India looks set, in 2017, to retain the dubious distinction of having imposed the highest number of Internet bans in the world.
There have been a total of 55 instances of Internet being banned in different places in India this year. This number is the highest anywhere in the world. In 2016 too, India had the highest number of Internet bans by a considerable margin.
Eight internet bans were imposed in the first two weeks of September alone. The latest one was in the Sikar district of Rajasthan, where large scale farmer protests are currently taking place.
Another region of Rajasthan facing an Internet ban right now is Jaipur, where clashes occurred between the police and citizens of the city, resulting in a person being shot dead.
Prior to this, Internet was banned in the states of Haryana and Punjab during and after the sentencing of Dera Sacha Sauda chief Ram Rahim.
Darjeeling is facing one of the longest Internet bans yet.
Kashmir has seen the highest number of Internet bans in the country, with 25 bans occurring this year. The number of Internet bans this year in Kashmir is more than twice that of last year, and five times more than the number in 2015.

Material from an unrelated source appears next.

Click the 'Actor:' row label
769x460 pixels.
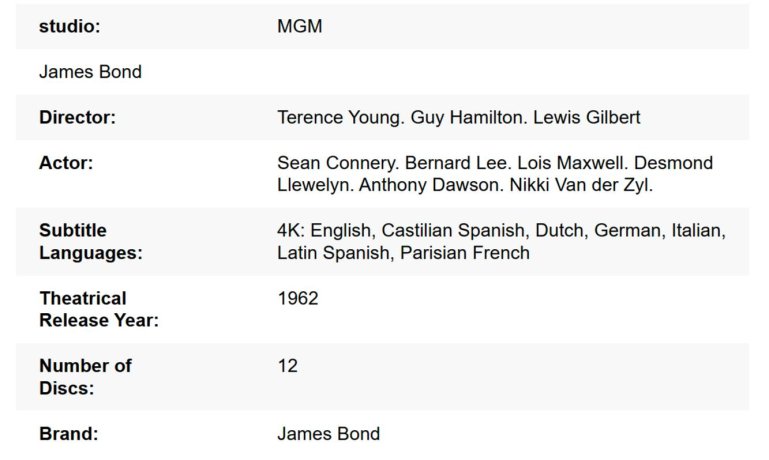[x=66, y=163]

The rising number of Internet bans shows that the Government of India is repeatedly resorting to ban on communication services as a law and order measure. The farmers’ protests in Sikar have been completely peaceful, but the reason the local government has given for banning of Internet services is “Public Safety”.
The Office of the United Nations High Commissioner for Human Rights issued a press release in May this year, quoting two UN Special Rapporteurs who called on the Indian government to stop using Internet bans as a method of curbing unrest.

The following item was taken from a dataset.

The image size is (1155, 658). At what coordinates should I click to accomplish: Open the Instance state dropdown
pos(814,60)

“The internet and telecommunications bans have the character of collective punishment,” said the UN Special Rapporteur on freedom of opinion and expression, David Kaye. The bans “fail to meet the standards required under international human rights law to limit freedom of expression”, he said.
The press release noted that a worrying pattern seems to be forming in the state of J&K, where internet bans are being increasingly used to curb protests and unrest.
“Denying such access disrupts the free exchange of ideas and the ability of individuals to connect with one another and associate peacefully on matters of shared concern,” said the UN Special Rapporteur on the situation of human rights defenders, Michel Forst.